Gender Differences in Lung Cancer Survival Based on Non-parametric and Parametric Methods
Shankaraiah, P., Mokesh Rayalu, G., Prasad, A. V.
Corresponding Email: mokesh.g@vit.ac.in
Received date: 1 February 2025
Accepted date: 15 October 2025
Abstract:
Non-parametric and semi-parametric models allow us to predict the gender of individuals based on their survival time in lung-survival data. Primary, we used the North Central Cancer Treatment Group for patients with advanced lung survival dataset to apply the combination of survival models, along with the relevant confidence intervals. Based on the findings of this research, gender is statistically significant based on \(p-\)value, determinants in predicting coefficient of -0.5509, and hazard ratio of 0.5765 using cox proportional hazard with Breslow model. The results of these methods' analysis, \(\chi^2\) test, were utilized to ascertain whether a gender difference exists. The Kaplan-Meier curve for the entire dataset estimates a mean survival time of 327.5 days and a median survival time of 310 days; for males, the estimated median overall survival is 270 days, and for females, the median survival time is estimated to be 426 days.
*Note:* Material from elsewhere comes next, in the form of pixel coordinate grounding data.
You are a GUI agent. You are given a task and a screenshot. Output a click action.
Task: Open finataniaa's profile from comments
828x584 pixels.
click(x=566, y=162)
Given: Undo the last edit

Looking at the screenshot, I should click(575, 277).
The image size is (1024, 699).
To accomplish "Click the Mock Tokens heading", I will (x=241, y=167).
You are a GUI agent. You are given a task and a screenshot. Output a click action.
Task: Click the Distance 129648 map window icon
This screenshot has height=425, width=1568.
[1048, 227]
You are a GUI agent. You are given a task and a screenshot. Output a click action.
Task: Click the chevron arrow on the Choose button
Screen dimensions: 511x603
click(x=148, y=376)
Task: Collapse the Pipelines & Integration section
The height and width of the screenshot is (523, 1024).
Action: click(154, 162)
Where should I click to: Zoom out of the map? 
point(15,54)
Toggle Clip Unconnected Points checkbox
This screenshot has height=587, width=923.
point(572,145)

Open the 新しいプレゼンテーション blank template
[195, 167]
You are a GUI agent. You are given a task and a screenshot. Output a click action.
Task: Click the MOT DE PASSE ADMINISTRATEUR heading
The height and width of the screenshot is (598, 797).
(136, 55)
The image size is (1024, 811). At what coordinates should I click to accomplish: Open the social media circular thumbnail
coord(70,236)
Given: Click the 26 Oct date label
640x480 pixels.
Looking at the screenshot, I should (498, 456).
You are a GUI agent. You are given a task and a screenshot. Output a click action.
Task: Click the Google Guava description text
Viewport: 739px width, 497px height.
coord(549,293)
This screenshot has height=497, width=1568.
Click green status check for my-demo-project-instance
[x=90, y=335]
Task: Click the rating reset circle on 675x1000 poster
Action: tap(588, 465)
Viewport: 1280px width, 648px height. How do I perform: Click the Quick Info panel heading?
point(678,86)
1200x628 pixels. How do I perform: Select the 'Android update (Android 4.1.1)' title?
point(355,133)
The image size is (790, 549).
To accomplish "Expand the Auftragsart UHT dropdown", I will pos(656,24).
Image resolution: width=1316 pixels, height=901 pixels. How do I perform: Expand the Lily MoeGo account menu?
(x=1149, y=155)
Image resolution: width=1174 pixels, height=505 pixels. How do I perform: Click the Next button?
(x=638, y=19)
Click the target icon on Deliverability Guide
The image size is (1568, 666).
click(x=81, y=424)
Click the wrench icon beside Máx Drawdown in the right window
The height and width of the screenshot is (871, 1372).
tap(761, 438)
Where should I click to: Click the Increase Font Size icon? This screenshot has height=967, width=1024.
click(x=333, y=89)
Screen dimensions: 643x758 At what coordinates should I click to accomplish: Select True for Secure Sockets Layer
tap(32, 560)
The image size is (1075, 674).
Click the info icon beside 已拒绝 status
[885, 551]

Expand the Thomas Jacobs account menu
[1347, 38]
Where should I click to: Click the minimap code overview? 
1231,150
A study of the dataset indicates that sex significantly influences survival results. Gender is a determinant that impacts the duration of survival, with females often exhibiting a higher median survival time of 426 days. These findings emphasize the importance of considering age and gender when predicting survival outcomes and creating targeted interventions for certain subgroups.
Keywords: central tendency values; lung cancer; probability survival time; survival metrics; survival models.